TLDR: Hashcash is a proof-of-work algorithm that uses a SHA-1 hashing algorithm. The goal is to find a string that, when hashed, has a certain number of leading zeros. When this string is found, the algorithm ends. Otherwise, the produced hash will be run through the SHA-1 algorithm again. This process is repeated until the desired hash is found.
Long: Just go to Wikipedia.
Our approach aims to be a hybrid inspired by many works in the area. Initially approaching the problem’s literature review, we recognized several trends:
Due to the importance of consistency, Write After Read (WAR) hazards are at the heart of the intermittent computing challenge. WAR hazards occur when a subsequent write operation modifies a value that has not been fully read by a prior operation, leading to inconsistent states following a power loss. To overcome these hazards, we used customized compiler instructions to minimize WAR occurrences. We restructured the code to minimize WAR operations by grouping them into atomic function blocks to ensure that a block either runs to completion or not at all. This design guarantees a consistent recovery state by preventing partially updated variables.
Compiler Control: By customizing compiler flags and reordering instructions, we ensured that memory and register operations were executed in an optimized sequence to avoid read-write conflicts and memory corruption.
Ensuring efficient reads and writes in our program involved managing the program state effectively and saving at crucial moments. Managing the state of the system across power interruptions required a robust state-saving mechanism in non-volatile memory (NVM). We implemented a checkpoint system that checks significant amounts of information at once, rather than as data is updated.
Context Structure: A custom context_t struct was used to store key variables, such as SHA-1 state values, message, and iterations. This structure was saved to NVM in batches after each atomic function to try and keep the variables as updated as possible.
Checkpointing: It is common practice to checkpoint, or save the current state of the program after key computations or expensive operations to avoid excessive computations and maintain important information in memory. We implemented this through function atomicity. After completing a function, all the data from that computation were stored in NVM before continuing.
Our system was designed with modular functions, isolating portions of the SHA-1 computation to complete before continuing to the next step in the algorithm.

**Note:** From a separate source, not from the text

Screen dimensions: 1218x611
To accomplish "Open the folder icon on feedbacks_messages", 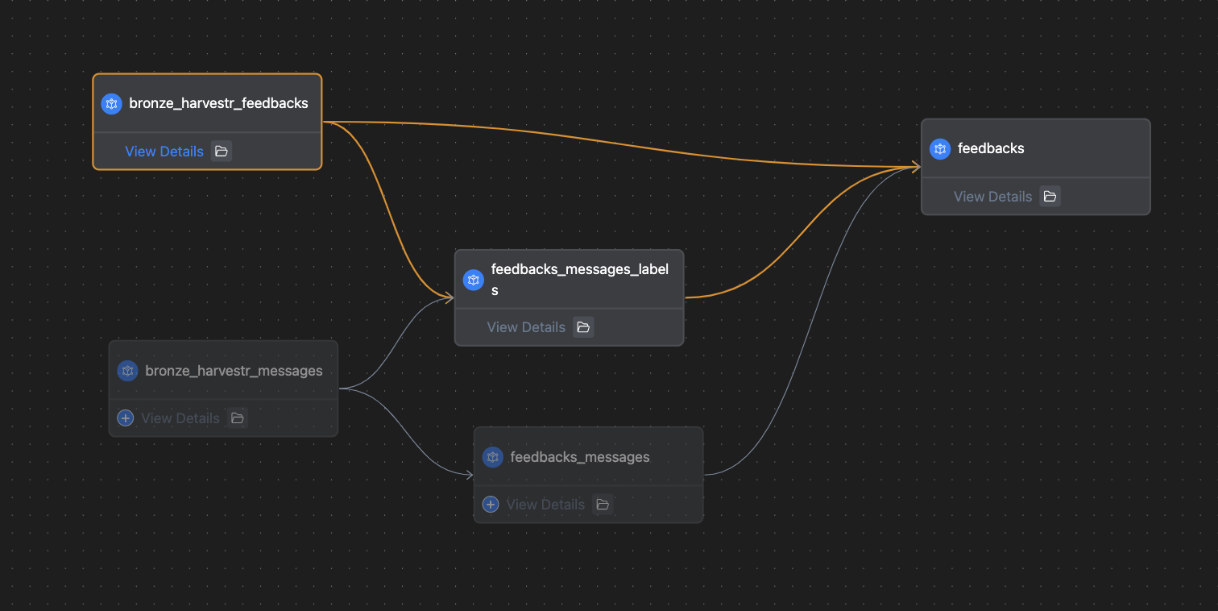I will (603, 505).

Atomic Function Execution: Each function was designed to be completed before updating the context, ensuring that the system could resume from any function call without reprocessing previously completed work. We also aimed to minimize work within each function to promote frequent variable updates.
Instruction Pointer Flag: An instruction pointer flag is used to check which function was currently running when power was shut off. On startup, the program will continue the algorithm from the last function to ensure minimal data loss and avoid unnecessary computing.
Our implementation worked (for the most part). We were able to get a working implementation of hashcash. We also had a sample intermittent computing program running that continuously when power is cut. But we weren't able to integrate intermittent computing into the hashcash algorithm, so we didn't get a submission in to the competition.
Overall, I'm a little sad we didn't get to actually participate but I had a decent idea that we weren't going to have a shot, especially since we're going to be competing against full time PhD students and researchers. But I'm glad for the experience and it was fun, at least getting it implemented.